Final answer:
The practical range of the function f(x) = 20 + 10x, representing the minutes Jason can play video games based on his study or chore time, is from 20 to 90 minutes. This corresponds to 0 to 7 half-hour increments spent on chores or studies.
Step-by-step explanation:
The question asks us to determine the practical range for the function f(x) = 20 + 10x, which represents the number of minutes Jason can play video games based on the half-hour increments he has done chores or studied.

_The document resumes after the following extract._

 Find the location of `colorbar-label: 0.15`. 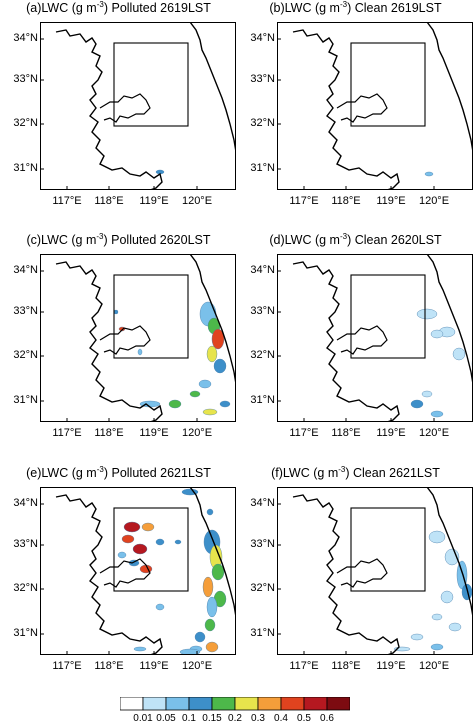

colorbar-label: 0.15 is located at coordinates (212, 718).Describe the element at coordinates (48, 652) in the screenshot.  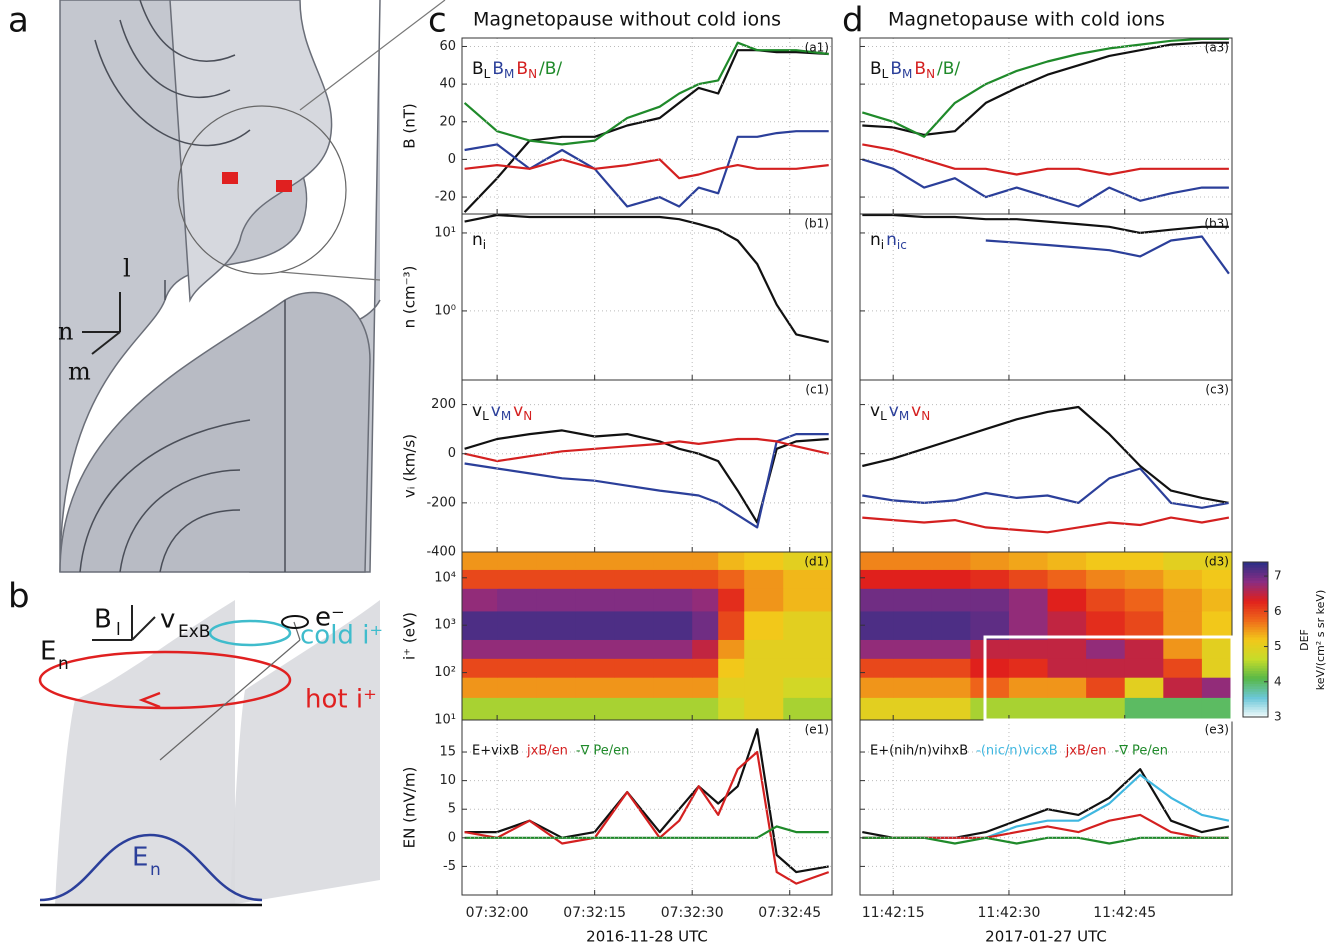
I see `label: E` at that location.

Given that he cannot play for more than 90 minutes a day, we need to find the maximum value of 'x' that would make f(x) equal to 90. The equation would be 20 + 10x = 90. Solving for x, we subtract 20 from both sides, getting 10x = 70, and then divide both sides by 10 to find x = 7. Therefore, the maximum number of half-hour increments Jason can spend on chores or studies to play for 90 minutes is 7, which corresponds to 3.5 hours.
As Jason can only play a minimum of 20 minutes a day, regardless of whether he does chores or studies, and a maximum of 90 minutes, the practical range of the function f(x) is from 20 to 90. So, the function is f(x) = 20 + 10x where 0 ≤ x ≤ 7. The practical range of f(x) is therefore from 20 to 90 minutes.